Walter R. Mebane, Jr. is Professor of Government, Cornell University, 217 White Hall, Ithaca, NY 14853-4601 ( Jasjeet S. Sekhon is Assistant Professor, Government, Harvard University, 34 Kirkland Street, Cambridge, MA 02138 (


We develop a robust estimator—the hyperbolic tangent (tanh) estimator—for overdispersed multinomial regression models of count data. The tanh estimator provides accurate estimates and reliable inferences even when the specified model is not good for as much as half of the data. Seriously ill-fitted counts—outliers—are identified as part of the estimation.
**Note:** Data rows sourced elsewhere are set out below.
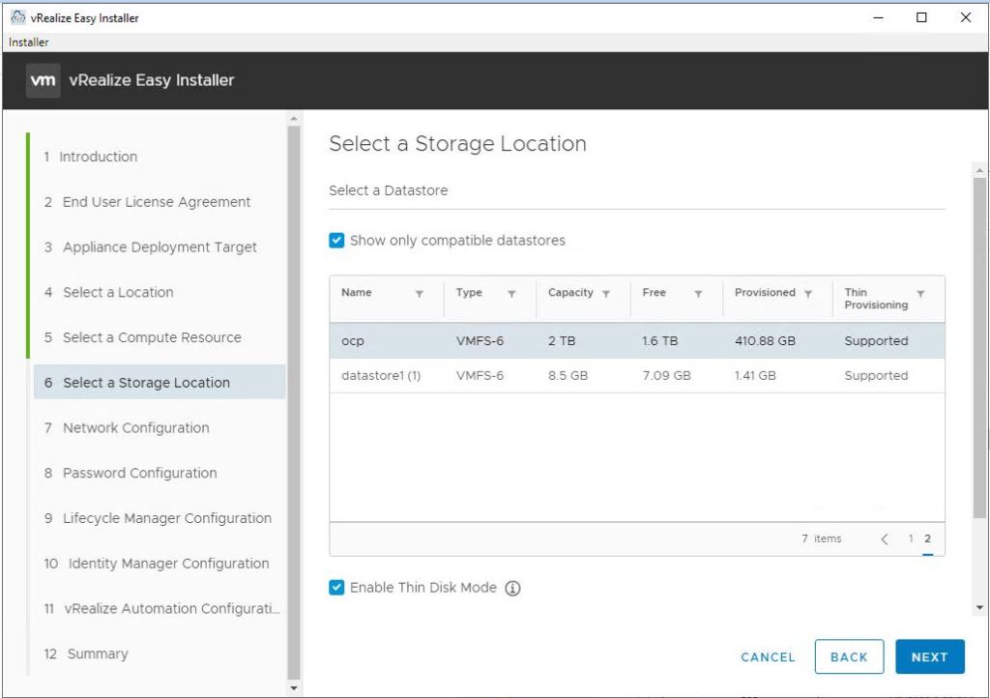Go to Select a Compute Resource step

click(152, 337)
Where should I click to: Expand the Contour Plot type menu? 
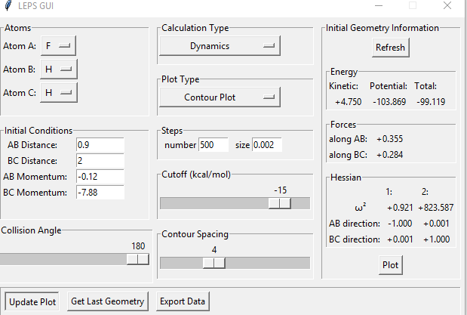click(x=220, y=97)
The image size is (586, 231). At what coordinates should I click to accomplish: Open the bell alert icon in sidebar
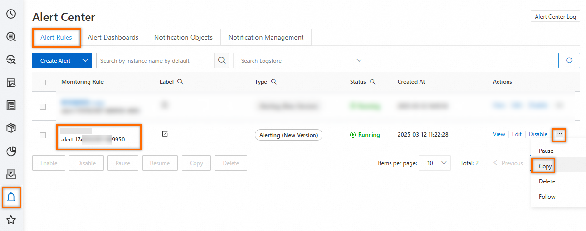click(11, 197)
A Monte Carlo sampling experiment shows that the tanh estimator produces good results at practical sample sizes even when ten percent of the data are generated by a significantly different process. The experiment shows that, with contaminated data, estimation fails using four other estimators: the nonrobust maximum likelihood estimator, the additive logistic model and two SUR models. Using the tanh estimator to analyze data from Florida for the 2000 presidential election matches well-known features of the election that the other four estimators fail to capture. In an analysis of data from the 1993 Polish parliamentary election, the tanh estimator gives sharper inferences than does a previously proposed heteroskedastic SUR model.